1. Sodium salicylate (30.0 micrograms microliter‐1) or artificial cerebrospinal fluid (ACSF) was infused bilaterally into the ventral septal area (v.s.a.) of the unrestrained rat for 1 h before and 1 h after the injection of prostaglandin E1 at a concentration of 20.0 ng microliter‐1 into a lateral cerebral ventricle. 2. During control (ACSF) infusions, 200.0 ng of prostaglandin E1 evoked a hyperthermic response (0.95 +/‐ 0.16 degrees C).
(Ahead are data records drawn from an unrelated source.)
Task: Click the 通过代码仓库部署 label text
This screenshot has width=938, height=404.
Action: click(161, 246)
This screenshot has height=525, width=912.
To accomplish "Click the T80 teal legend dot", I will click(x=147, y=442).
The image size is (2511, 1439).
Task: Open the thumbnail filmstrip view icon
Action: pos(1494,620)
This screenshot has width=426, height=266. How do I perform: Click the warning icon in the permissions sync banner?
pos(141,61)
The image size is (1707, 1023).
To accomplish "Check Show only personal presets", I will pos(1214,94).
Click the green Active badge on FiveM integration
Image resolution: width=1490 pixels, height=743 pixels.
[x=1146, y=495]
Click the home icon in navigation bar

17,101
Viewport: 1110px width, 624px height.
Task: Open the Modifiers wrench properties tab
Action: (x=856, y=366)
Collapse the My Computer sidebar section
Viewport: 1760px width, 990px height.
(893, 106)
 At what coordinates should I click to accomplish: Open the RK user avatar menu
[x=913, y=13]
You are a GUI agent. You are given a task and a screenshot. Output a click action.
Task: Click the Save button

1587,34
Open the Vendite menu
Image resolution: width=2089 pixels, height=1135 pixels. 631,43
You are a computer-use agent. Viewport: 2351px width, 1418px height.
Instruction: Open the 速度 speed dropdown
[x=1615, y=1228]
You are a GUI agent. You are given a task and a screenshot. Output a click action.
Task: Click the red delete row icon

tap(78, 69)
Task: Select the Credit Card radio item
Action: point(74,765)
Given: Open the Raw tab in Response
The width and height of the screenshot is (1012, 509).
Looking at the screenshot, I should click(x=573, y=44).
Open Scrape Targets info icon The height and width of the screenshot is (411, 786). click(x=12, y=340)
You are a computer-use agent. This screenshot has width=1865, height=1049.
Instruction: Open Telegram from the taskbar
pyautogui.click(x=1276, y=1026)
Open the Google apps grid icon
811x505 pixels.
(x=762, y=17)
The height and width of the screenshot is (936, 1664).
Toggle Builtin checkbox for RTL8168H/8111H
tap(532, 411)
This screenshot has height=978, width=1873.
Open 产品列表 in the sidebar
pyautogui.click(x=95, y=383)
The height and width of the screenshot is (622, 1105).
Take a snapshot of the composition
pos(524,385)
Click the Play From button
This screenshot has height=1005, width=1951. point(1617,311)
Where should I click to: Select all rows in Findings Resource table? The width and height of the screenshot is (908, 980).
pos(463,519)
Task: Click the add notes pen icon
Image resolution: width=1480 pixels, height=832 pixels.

During sodium salicylate infusions, the prostaglandin E1‐evoked hyperthermia was significantly reduced (P less than 0.025) to 0.31 +/‐ 0.16 degrees C. 3. The fever index (degrees C h for 1.0 h) during the infusion of sodium salicylate was reduced 66% below that of control infusions (P less than 0.01). 4. These data indicate that sodium salicylate infused in the v.s.a. of rats can antagonize a prostaglandin E‐evoked hyperthermia. This suggests that there may be an additional mechanism of action for sodium salicylate antipyresis other than inhibition of prostaglandin E synthesis.